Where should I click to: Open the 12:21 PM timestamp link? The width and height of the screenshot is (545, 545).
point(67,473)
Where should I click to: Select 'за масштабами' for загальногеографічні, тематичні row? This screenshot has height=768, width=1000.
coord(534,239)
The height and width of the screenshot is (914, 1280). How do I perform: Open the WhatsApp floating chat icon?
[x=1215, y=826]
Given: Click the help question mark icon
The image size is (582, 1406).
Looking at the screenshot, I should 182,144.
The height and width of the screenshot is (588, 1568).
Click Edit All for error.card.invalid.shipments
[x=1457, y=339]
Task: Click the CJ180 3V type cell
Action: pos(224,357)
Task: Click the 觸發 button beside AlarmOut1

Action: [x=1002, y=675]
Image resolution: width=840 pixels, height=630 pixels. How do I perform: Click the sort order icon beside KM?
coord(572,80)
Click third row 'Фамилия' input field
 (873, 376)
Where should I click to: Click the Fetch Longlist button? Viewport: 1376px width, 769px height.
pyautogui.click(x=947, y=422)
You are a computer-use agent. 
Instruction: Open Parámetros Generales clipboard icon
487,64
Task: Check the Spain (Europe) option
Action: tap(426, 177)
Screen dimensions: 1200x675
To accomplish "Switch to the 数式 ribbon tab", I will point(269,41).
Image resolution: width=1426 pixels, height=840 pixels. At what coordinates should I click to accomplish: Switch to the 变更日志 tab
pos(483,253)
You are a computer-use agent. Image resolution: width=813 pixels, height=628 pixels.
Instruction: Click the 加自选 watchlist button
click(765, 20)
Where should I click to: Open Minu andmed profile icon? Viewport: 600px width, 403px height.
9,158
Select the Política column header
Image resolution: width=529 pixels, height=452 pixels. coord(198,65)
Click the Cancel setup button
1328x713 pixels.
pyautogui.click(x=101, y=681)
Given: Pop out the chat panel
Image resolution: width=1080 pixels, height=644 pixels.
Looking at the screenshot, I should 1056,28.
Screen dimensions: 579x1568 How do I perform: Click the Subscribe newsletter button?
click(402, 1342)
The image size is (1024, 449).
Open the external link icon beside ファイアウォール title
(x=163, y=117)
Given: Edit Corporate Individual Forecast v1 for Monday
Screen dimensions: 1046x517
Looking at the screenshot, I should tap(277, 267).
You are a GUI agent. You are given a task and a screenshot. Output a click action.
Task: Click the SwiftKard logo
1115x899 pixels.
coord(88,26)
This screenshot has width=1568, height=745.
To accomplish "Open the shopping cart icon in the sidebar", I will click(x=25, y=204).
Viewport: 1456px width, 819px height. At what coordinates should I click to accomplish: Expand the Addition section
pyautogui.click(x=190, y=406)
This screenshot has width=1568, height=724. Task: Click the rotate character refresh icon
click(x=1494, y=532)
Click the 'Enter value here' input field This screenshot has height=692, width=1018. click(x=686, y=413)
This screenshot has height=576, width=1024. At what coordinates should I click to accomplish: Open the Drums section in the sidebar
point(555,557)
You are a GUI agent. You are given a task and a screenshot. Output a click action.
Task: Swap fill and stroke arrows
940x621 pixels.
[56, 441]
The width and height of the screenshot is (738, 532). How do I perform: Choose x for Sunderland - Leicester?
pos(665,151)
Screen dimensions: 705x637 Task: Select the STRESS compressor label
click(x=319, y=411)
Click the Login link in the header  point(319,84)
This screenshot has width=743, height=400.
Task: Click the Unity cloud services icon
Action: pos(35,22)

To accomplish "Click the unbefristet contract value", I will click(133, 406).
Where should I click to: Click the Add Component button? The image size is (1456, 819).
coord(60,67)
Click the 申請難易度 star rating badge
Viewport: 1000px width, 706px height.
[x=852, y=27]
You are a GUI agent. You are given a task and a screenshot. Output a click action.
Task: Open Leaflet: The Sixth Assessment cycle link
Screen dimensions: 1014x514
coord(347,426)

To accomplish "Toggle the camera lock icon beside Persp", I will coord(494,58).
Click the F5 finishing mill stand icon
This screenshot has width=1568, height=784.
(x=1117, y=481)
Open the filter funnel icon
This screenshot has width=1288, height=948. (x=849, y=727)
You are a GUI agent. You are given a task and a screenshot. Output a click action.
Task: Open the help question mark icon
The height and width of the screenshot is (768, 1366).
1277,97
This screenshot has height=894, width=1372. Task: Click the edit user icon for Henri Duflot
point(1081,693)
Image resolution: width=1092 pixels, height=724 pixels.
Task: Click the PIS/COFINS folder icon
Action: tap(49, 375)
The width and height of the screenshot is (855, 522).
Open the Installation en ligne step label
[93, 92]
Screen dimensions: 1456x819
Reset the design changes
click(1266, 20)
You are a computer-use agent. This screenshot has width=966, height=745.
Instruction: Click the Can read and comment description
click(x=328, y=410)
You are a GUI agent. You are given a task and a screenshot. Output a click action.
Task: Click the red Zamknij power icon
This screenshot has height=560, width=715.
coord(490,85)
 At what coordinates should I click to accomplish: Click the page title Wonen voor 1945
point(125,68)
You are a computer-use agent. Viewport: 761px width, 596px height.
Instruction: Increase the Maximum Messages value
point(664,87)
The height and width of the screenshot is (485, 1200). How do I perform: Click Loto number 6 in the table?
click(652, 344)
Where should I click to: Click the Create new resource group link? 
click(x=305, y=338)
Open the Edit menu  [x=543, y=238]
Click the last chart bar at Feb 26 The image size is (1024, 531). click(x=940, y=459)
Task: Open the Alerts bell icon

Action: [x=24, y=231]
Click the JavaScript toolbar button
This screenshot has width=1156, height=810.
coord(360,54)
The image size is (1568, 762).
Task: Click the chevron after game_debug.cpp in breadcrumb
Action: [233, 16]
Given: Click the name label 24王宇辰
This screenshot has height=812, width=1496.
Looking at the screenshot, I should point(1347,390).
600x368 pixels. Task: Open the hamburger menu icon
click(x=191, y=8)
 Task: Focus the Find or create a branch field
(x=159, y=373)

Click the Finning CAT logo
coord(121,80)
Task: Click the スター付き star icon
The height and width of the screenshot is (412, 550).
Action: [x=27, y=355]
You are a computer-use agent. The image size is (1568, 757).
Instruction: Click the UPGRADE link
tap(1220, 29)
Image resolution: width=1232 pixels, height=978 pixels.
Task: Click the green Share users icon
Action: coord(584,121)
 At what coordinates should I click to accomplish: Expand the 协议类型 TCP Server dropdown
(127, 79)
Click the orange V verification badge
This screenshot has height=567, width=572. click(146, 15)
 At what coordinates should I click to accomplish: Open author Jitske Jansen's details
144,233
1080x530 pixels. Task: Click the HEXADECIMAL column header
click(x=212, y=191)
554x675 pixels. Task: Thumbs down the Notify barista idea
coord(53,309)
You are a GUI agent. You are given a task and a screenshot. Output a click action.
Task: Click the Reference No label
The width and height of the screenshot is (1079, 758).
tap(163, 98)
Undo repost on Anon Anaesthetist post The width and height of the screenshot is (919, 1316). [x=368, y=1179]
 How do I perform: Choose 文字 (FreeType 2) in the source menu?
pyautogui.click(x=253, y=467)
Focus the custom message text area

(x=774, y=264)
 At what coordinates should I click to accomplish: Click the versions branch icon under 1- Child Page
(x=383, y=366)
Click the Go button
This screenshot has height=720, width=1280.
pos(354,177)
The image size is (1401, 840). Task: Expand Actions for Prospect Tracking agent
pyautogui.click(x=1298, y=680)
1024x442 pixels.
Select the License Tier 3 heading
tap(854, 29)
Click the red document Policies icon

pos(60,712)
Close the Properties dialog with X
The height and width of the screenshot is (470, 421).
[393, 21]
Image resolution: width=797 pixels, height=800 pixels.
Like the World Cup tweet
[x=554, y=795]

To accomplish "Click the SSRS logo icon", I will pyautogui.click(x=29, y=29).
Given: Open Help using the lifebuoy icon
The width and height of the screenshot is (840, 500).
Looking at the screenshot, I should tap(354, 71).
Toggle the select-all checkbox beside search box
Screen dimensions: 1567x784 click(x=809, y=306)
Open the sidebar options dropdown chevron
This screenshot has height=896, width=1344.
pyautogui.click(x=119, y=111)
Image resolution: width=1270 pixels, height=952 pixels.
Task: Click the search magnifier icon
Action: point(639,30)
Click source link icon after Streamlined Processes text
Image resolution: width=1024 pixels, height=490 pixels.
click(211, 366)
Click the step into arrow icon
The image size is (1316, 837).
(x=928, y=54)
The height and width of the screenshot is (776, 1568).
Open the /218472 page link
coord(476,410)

YOUR GOAL -> Edit the material from its first line through the line that has "[x=1215, y=826]", replacing "floating chat icon" with "chat bubble" and keeping everything else the same. Give only those lines.

TASK OUTPUT ->
Where should I click to: Open the 12:21 PM timestamp link? The width and height of the screenshot is (545, 545).
point(67,473)
Where should I click to: Select 'за масштабами' for загальногеографічні, тематичні row? This screenshot has height=768, width=1000.
coord(534,239)
The height and width of the screenshot is (914, 1280). How do I perform: Open the WhatsApp chat bubble?
[x=1215, y=826]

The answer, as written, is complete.